Classic ADMM Algorithm for Compressed Sensing Problems

Compressed sensing is a technique that leverages signal sparsity for efficient sampling, while the Alternating Direction Method of Multipliers (ADMM) serves as a powerful optimization tool for solving related inverse problems. ADMM decomposes the objective function into manageable subproblems that can be processed in parallel, making it particularly suitable for constrained sparse recovery tasks. In implementation, ADMM typically alternates between updating primal variables, auxiliary variables, and dual variables using proximal operators.

In compressed sensing applications, ADMM commonly splits the original problem into a data fidelity term and a sparsity regularization term.
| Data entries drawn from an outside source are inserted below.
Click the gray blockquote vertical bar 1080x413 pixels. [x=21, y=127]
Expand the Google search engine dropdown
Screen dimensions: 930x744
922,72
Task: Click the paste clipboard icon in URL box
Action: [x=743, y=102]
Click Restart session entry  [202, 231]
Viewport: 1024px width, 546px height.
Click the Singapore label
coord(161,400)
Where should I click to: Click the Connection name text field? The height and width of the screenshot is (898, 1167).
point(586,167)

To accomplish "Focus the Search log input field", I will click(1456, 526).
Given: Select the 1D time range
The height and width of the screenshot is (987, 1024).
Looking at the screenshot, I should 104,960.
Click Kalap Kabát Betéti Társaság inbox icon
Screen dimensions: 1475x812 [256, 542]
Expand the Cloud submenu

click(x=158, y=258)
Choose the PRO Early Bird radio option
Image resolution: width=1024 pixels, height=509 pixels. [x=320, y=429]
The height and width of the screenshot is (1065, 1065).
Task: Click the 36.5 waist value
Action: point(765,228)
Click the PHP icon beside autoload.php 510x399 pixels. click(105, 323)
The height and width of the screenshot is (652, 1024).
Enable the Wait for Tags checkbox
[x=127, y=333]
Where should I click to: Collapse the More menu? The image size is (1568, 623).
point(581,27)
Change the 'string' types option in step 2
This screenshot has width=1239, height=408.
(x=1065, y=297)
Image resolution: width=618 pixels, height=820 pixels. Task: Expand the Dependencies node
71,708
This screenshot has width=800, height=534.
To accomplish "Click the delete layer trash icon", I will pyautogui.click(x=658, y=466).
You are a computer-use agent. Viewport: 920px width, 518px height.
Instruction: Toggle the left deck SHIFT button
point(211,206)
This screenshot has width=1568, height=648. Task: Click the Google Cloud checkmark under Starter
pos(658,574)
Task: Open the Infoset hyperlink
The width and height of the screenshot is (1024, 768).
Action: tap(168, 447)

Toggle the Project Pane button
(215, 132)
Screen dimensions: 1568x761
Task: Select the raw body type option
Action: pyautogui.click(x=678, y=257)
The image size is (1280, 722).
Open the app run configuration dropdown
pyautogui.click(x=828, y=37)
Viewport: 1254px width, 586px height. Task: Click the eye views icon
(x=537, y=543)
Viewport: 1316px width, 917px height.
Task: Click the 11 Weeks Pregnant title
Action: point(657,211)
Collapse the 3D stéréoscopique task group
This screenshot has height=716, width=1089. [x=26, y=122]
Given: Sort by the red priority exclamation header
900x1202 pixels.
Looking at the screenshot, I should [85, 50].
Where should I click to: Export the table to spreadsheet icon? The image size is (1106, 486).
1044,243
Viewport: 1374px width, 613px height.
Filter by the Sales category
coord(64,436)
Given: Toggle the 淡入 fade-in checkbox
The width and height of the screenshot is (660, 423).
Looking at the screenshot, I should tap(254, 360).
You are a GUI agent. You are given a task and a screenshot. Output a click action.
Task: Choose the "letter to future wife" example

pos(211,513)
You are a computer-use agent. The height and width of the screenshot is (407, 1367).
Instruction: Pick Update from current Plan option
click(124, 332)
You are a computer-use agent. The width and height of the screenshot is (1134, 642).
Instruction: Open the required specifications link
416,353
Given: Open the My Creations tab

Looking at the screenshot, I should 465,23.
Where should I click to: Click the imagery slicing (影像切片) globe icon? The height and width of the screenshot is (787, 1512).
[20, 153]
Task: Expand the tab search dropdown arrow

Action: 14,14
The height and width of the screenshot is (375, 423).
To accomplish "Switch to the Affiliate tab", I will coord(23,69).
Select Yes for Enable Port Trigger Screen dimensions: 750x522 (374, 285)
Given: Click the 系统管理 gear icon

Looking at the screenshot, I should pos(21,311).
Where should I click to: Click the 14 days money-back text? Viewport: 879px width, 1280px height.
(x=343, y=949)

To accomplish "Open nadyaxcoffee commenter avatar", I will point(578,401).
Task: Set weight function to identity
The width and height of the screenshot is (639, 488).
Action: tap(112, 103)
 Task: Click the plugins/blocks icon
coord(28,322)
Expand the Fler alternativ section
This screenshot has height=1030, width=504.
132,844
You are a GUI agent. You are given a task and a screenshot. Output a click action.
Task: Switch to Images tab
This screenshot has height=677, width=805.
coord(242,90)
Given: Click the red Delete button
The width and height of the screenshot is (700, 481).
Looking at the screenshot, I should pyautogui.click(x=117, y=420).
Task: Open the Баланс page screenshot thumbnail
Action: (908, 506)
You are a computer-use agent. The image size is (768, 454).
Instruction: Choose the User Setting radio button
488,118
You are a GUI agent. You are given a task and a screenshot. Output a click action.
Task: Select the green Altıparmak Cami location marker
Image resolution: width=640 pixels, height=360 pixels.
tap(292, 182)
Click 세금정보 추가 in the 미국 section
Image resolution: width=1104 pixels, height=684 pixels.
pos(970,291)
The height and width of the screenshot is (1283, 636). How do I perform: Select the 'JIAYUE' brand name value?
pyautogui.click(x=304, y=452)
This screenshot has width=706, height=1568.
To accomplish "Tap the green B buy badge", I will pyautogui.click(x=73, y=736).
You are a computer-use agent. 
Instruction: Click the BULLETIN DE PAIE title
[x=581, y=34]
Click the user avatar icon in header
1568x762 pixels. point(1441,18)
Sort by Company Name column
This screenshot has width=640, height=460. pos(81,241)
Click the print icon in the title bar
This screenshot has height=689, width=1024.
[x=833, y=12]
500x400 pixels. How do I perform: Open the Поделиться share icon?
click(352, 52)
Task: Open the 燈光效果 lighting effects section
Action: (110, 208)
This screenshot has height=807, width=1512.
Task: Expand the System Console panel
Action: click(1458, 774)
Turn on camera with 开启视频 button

The data fidelity term ensures reconstructed signals align with observed measurements, while sparsity-promoting regularizers (such as L1-norm) enforce signal sparsity through shrinkage operations. By introducing auxiliary variables and dual variables, ADMM alternately updates each variable block—often solved using least-squares for fidelity terms and soft-thresholding for L1 norms—guaranteeing convergence to a global optimum under convex conditions.

ADMM's robustness and flexibility allow it to handle diverse measurement matrices and noise models. The algorithm's step-size parameter controls convergence rates, enabling balance between computational efficiency and reconstruction accuracy. This framework has been extended to multidimensional signals, nonlinear measurements, and other complex compressed sensing scenarios through modular adaptation of subproblem solvers.